• THE PROBLEM
A stretch of the entries below is to be set down exactly, running from the line with "doméstico? (846, 2365)" through the line with "Builder's Cleaning (39, 2371)", both included, and no other line.

(Dataset entries)
'''

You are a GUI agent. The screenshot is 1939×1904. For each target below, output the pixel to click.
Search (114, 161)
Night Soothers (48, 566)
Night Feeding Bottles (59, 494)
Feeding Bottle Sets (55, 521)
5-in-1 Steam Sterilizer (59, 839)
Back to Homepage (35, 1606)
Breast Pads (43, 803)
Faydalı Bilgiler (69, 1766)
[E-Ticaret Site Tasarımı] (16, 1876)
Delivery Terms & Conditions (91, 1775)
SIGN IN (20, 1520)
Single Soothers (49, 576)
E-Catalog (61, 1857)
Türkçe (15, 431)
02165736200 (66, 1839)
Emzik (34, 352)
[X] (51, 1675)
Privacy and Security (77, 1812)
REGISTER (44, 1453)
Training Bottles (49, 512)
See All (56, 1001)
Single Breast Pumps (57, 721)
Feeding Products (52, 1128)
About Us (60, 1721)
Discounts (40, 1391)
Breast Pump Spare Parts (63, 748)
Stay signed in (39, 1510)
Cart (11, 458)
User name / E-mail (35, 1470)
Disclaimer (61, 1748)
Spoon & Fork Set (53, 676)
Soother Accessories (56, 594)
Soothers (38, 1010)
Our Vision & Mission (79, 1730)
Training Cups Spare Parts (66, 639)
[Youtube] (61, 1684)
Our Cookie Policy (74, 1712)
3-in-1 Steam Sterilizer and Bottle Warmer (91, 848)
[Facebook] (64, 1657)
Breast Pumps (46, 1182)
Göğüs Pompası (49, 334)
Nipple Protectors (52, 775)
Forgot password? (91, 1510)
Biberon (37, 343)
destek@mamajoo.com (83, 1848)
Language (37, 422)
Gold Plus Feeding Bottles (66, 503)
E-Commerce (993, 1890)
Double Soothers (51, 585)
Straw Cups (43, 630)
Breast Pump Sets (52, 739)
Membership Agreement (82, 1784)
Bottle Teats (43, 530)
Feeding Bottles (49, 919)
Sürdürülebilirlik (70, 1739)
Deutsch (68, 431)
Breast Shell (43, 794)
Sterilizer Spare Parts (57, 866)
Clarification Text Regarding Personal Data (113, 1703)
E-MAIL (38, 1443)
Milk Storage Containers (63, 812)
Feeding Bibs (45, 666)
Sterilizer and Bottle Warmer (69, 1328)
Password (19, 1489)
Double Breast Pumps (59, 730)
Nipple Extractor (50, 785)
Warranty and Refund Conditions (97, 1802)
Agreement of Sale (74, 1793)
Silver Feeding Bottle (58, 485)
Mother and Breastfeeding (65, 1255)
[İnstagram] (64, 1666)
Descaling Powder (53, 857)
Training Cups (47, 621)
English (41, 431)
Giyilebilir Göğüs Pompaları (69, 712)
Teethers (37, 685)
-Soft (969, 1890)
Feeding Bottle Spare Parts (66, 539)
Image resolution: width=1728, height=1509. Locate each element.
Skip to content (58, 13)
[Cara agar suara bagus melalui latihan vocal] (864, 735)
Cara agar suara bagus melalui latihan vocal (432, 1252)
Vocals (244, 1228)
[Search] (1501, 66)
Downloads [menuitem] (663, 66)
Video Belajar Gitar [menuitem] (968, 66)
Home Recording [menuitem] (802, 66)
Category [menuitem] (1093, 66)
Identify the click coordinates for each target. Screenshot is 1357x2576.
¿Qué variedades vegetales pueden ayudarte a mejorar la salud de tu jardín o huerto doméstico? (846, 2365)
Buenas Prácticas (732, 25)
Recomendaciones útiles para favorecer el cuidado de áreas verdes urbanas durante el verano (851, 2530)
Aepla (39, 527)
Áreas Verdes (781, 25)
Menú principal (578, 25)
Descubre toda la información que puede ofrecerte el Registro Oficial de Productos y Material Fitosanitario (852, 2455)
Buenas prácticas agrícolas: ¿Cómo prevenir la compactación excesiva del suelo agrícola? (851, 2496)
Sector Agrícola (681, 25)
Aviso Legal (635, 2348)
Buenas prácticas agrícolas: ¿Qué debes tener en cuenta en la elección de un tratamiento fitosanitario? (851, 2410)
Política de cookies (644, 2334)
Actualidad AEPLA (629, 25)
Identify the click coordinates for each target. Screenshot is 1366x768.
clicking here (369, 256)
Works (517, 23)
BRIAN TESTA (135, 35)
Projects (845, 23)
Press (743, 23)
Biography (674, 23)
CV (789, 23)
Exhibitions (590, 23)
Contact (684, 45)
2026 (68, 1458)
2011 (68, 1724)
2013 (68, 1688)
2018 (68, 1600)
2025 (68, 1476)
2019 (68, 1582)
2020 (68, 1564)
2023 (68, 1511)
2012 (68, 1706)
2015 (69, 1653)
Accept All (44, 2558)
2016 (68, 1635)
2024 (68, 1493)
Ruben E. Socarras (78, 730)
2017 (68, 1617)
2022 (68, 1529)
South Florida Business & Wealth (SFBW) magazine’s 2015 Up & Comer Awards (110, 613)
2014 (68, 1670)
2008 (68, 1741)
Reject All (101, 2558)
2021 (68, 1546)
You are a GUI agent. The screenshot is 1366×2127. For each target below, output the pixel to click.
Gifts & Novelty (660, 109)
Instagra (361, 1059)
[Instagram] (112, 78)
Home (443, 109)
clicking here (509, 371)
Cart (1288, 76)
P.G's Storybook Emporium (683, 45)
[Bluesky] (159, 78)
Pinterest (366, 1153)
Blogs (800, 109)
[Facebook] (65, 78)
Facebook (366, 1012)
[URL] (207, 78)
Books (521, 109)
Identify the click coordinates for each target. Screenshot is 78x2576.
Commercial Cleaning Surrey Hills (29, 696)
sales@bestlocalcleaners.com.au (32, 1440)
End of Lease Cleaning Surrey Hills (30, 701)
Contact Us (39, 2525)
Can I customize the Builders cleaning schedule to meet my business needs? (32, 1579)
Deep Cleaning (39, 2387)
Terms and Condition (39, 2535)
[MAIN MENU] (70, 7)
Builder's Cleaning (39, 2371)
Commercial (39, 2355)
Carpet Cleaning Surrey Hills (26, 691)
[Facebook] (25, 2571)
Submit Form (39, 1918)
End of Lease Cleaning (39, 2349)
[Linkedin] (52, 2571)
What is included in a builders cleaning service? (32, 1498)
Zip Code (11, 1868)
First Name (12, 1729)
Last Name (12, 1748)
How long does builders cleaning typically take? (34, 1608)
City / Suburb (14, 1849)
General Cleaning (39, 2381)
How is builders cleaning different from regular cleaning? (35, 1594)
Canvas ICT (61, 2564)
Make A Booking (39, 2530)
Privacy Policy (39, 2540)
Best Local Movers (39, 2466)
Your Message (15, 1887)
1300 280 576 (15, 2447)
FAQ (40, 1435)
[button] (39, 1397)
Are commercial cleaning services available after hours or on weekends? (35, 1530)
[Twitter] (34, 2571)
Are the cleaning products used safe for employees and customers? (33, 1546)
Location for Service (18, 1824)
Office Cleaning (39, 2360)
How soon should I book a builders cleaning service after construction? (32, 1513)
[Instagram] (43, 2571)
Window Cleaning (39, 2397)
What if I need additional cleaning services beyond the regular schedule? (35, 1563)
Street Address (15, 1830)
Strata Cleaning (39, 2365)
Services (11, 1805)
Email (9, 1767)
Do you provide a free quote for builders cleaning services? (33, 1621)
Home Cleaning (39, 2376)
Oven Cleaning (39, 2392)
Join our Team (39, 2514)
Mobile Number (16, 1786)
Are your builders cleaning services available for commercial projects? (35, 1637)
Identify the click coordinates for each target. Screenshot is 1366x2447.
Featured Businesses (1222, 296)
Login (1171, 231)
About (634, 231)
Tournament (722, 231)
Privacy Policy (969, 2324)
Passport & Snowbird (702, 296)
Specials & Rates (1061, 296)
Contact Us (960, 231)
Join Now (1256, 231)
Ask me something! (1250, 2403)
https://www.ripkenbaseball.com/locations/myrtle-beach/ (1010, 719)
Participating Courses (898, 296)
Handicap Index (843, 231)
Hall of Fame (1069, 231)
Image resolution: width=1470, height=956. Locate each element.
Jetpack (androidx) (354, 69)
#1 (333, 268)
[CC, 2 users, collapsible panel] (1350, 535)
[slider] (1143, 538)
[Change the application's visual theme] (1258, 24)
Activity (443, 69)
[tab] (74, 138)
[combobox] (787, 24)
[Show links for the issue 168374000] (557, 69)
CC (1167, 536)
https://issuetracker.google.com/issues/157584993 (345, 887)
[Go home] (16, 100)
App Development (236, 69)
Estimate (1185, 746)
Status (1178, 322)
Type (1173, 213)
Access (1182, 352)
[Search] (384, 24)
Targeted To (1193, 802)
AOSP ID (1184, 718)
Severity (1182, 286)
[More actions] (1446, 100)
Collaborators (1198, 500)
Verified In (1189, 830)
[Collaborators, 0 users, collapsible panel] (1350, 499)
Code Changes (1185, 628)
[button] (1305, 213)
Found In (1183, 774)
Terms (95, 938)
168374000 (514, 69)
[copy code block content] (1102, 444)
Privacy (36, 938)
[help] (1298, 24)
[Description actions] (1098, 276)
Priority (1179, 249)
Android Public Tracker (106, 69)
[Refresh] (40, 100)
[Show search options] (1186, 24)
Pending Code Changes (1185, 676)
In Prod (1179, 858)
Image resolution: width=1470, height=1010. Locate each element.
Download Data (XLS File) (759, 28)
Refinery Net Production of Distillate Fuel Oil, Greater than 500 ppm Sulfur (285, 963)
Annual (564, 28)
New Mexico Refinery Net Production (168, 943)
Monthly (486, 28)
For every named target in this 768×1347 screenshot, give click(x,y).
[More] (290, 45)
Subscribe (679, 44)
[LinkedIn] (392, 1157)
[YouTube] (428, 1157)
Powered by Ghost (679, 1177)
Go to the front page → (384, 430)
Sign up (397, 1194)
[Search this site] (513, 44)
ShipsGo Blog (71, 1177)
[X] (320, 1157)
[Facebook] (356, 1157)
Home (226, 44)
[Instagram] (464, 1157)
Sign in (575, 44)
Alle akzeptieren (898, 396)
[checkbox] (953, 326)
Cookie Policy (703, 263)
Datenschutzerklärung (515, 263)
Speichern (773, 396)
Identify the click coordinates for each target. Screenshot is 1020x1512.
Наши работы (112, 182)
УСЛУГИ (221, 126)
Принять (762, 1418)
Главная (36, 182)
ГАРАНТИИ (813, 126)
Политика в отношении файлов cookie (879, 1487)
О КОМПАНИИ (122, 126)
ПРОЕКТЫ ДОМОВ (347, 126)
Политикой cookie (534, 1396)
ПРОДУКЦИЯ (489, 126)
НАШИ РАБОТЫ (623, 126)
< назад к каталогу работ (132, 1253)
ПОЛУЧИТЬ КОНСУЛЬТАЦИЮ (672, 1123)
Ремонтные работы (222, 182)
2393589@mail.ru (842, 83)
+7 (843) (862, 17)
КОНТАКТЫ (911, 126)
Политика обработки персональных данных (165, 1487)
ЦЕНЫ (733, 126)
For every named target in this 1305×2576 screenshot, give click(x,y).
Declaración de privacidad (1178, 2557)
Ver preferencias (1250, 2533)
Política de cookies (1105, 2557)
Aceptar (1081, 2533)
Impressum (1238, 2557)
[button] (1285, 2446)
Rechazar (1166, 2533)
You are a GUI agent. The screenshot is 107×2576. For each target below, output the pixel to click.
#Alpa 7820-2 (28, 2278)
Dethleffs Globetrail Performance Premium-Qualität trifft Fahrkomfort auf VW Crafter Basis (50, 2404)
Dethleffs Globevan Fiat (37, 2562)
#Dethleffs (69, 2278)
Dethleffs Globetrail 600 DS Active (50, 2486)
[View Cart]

'''

• RESPONSE TO THE TASK
¿Qué variedades vegetales pueden ayudarte a mejorar la salud de tu jardín o huerto doméstico? (846, 2365)
Buenas Prácticas (732, 25)
Recomendaciones útiles para favorecer el cuidado de áreas verdes urbanas durante el verano (851, 2530)
Aepla (39, 527)
Áreas Verdes (781, 25)
Menú principal (578, 25)
Descubre toda la información que puede ofrecerte el Registro Oficial de Productos y Material Fitosanitario (852, 2455)
Buenas prácticas agrícolas: ¿Cómo prevenir la compactación excesiva del suelo agrícola? (851, 2496)
Sector Agrícola (681, 25)
Aviso Legal (635, 2348)
Buenas prácticas agrícolas: ¿Qué debes tener en cuenta en la elección de un tratamiento fitosanitario? (851, 2410)
Política de cookies (644, 2334)
Actualidad AEPLA (629, 25)
Identify the click coordinates for each target. Screenshot is 1366x768.
clicking here (369, 256)
Works (517, 23)
BRIAN TESTA (135, 35)
Projects (845, 23)
Press (743, 23)
Biography (674, 23)
CV (789, 23)
Exhibitions (590, 23)
Contact (684, 45)
2026 (68, 1458)
2011 (68, 1724)
2013 (68, 1688)
2018 (68, 1600)
2025 (68, 1476)
2019 (68, 1582)
2020 (68, 1564)
2023 (68, 1511)
2012 (68, 1706)
2015 (69, 1653)
Accept All (44, 2558)
2016 (68, 1635)
2024 (68, 1493)
Ruben E. Socarras (78, 730)
2017 (68, 1617)
2022 (68, 1529)
South Florida Business & Wealth (SFBW) magazine’s 2015 Up & Comer Awards (110, 613)
2014 (68, 1670)
2008 (68, 1741)
Reject All (101, 2558)
2021 (68, 1546)
You are a GUI agent. The screenshot is 1366×2127. For each target below, output the pixel to click.
Gifts & Novelty (660, 109)
Instagra (361, 1059)
[Instagram] (112, 78)
Home (443, 109)
clicking here (509, 371)
Cart (1288, 76)
P.G's Storybook Emporium (683, 45)
[Bluesky] (159, 78)
Pinterest (366, 1153)
Blogs (800, 109)
[Facebook] (65, 78)
Facebook (366, 1012)
[URL] (207, 78)
Books (521, 109)
Identify the click coordinates for each target. Screenshot is 78x2576.
Commercial Cleaning Surrey Hills (29, 696)
sales@bestlocalcleaners.com.au (32, 1440)
End of Lease Cleaning Surrey Hills (30, 701)
Contact Us (39, 2525)
Can I customize the Builders cleaning schedule to meet my business needs? (32, 1579)
Deep Cleaning (39, 2387)
Terms and Condition (39, 2535)
[MAIN MENU] (70, 7)
Builder's Cleaning (39, 2371)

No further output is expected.